Lawyers evoke strong emotion. They can be the brunt of jokes, lauded as heroes, or derided as unethical. They are both the person who imprisons you and the person who defends you against imprisonment. That juxtaposition serves as the basis for a poem titled “The Lawyer” in the Cummins Journal, published in 1972 by someone who signed their work only by their prisoner number, “ADC# 59331.”
“And he addressed the trembling prisoner
In a coat of deep-fried sin.
Why, he painted him all over
In a hue of the blackest crime;”
While the first stanza represented the prosecution, the second represents the defense. Both advocates are somehow describing the same man.

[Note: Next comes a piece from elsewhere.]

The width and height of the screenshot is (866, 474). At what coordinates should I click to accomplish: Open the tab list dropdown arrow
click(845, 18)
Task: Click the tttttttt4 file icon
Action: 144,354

“Then, the other lawyer started
And with brimming, tearful eyes,
Said his client was a martyr
That was brought to sacrifice.”
Life at Arkansas’ Cummins Unit was hard. Forced to pick cotton in the fields, K.W. Heath penned a poem on the previous page titled “Rehabilitation” where he laments the stench of unwashed bodies while waiting for parole.
William B. Bradley’s poem “Have You,” found in the same issue, speaks to the pain of incarceration and, apparently, of having a life sentence.

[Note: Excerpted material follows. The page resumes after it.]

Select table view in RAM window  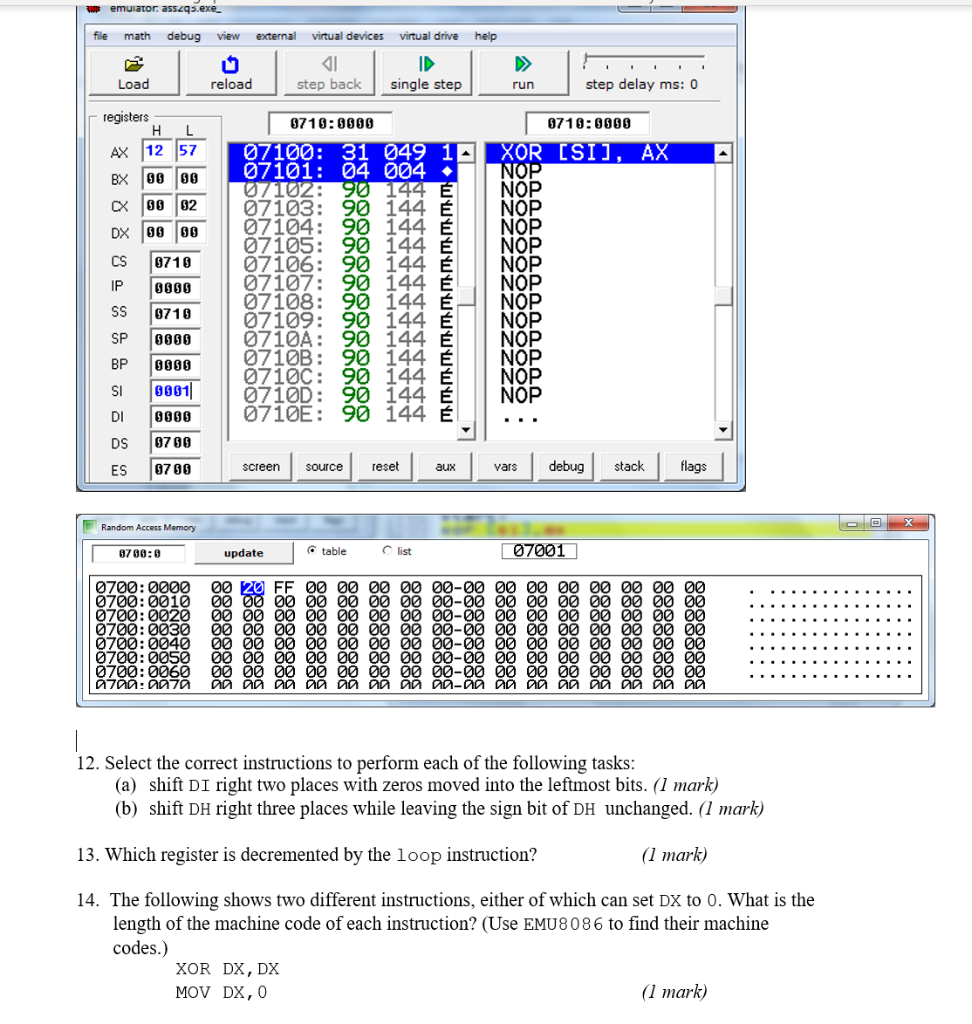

“Have you ever watched the sun go down,
Behind these prison walls?
And have you watched the sun come up,
Feel your life slip away?
Cause I am living a life filled with sorrow,
I am living a life filled with pain.
How long can I go on with no hope to go home?
But I am living the life just the same.”
In a 2002 issue of the Long Line Writer, to which the Cummins Journal was a predecessor, there is an account of brutal whippings if the incarcerated people forced to pick cotton didn’t hit their quota. Also stated in that issue is that in the early 1970s—at the time this poetry was written—that some prisoners had been armed with guns to act as overseers for other incarcerated workers picking cotton. The conditions didn’t preclude creative expression through poetry, even if that poetry is often tinged with darkness.